116 In relation to its second estoppel claim, IXOM submits that that the email communications show that IXOM, via its solicitors, shared a common assumption with the defendants that the Bill of Lading was issued by the owner as the contractual carrier. By their mutual dealings when varying the carriage arrangements on 22 June 2017 the parties proceeded on the basis that the owner was the carrier under the Bill of Lading. That mutual basis for their dealings was communicated to both parties through the language in their emails and it would be unjust to permit the defendants to depart from the mutual assumption, citing Con-Stan Industries of Australia Pty Ltd v Norwich Winterthur Insurance (Australia) Ltd [1986] HCA 14; 160 CLR 226 at 244 (the Court).
117 In relation to its third estoppel claim, IXOM submits that the 25 May 2018 extension email involved a misrepresentation as to the identity of the carrier and a representation that an extension of time had in fact been granted, without qualifying who granted it, or clarifying the identity of the carrier. It submits that it would be unconscionable for the defendants to resile from the representation by denying the grant of the extensions, citing Pacol Ltd v Trade Line Ltd (The "Henrik Sif") [1982] 1 Lloyds Rep 456 at 463 (Webster J), Air Tahiti Nui Pty Ltd v McKenzie [2009] NSWCA 429; 77 NSWLR 299 at 310-311 (Allsop P and Handley AJA, Hodgson JA agreeing) (referring to Verwayen at 444 (Deane J)) and Stolt Loyalty, first instance at 289-291 (Clarke J).

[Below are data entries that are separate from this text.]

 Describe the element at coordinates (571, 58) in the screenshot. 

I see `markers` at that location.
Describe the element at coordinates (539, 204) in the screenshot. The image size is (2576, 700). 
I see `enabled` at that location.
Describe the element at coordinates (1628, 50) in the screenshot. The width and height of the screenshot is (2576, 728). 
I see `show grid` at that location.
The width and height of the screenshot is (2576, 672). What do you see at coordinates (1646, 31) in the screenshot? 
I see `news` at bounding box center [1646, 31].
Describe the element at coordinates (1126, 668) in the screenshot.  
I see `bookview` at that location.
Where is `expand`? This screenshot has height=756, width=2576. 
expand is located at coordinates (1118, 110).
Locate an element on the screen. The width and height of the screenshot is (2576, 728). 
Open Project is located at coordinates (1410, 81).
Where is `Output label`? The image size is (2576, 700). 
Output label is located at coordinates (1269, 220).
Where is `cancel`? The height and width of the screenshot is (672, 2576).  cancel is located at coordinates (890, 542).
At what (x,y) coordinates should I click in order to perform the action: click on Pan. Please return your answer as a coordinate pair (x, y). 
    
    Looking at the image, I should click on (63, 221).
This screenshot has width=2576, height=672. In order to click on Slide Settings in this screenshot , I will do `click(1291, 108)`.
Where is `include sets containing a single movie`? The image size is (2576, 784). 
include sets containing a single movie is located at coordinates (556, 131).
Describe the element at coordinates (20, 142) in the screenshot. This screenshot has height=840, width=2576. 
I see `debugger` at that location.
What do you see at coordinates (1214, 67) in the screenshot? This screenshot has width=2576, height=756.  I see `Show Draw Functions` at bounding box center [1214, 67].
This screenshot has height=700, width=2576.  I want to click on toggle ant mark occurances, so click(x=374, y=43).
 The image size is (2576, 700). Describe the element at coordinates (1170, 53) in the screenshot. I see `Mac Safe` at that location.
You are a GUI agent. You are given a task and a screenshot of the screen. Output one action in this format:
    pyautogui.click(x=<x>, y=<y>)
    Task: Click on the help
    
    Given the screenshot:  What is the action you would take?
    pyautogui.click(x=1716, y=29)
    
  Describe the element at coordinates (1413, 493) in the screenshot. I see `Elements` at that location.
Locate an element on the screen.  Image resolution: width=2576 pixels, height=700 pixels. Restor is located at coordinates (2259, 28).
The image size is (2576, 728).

118 For each estoppel claim, IXOM contends that the question turns first on what finding is made as to the effect of the grant of the extension on 25 May 2018. If, as it contends in its primary case, the extension was by the registered owner, then the relevant reliance arises on 31 August 2018, after the three-month period expired.
119 In the alternative, if an extension was granted, as the defendants contend, by CS Marine, then there was still a claim that could have been brought against CS Marine in 2020. IXOM submits that a "contributory cause", or "significant factor" for the decision made by Mr Hunt on behalf of IXOM (via its insurer) to sue only Blue One Shipping was that the terms of the 25 May 2018 email and subsequent extensions were granted on equivalent terms: Sidhu v van Dyke [2014] HCA 19; 251 CLR 505 at [71]-[73] (French CJ, Kiefel, Bell and Keane JJ).
120 In relation to the ACL claim, IXOM submits that the same facts give rise to a conclusion that the defendants have, by the email of 25 May 2018 and subsequent extension emails, engaged in conduct in breach of s 18 of the ACL. It submits that by their failure to identify the party granting the extension, or clarify the identity of the carrier, the defendants impliedly represented that the owner was the carrier or alternatively, failed to correct an assumption as to the carrier under the contract. In support of these propositions IXOM cites Butcher v Lachlan Elder Reality Pty Ltd [2004] HCA 60; 218 CLR 592 at [102] (McHugh J) and Miller & Associates Insurance Broking Pty Ltd v BMW Australia Finance Ltd [2010] HCA 31; 241 CLR 357 at [16], [20], [22] (French CJ and Kiefel J). By reason of this conduct, IXOM submits it is entitled to damages equal to those that it is entitled to recover against the carrier under the Bill of Lading for the alleged damage to the consignment.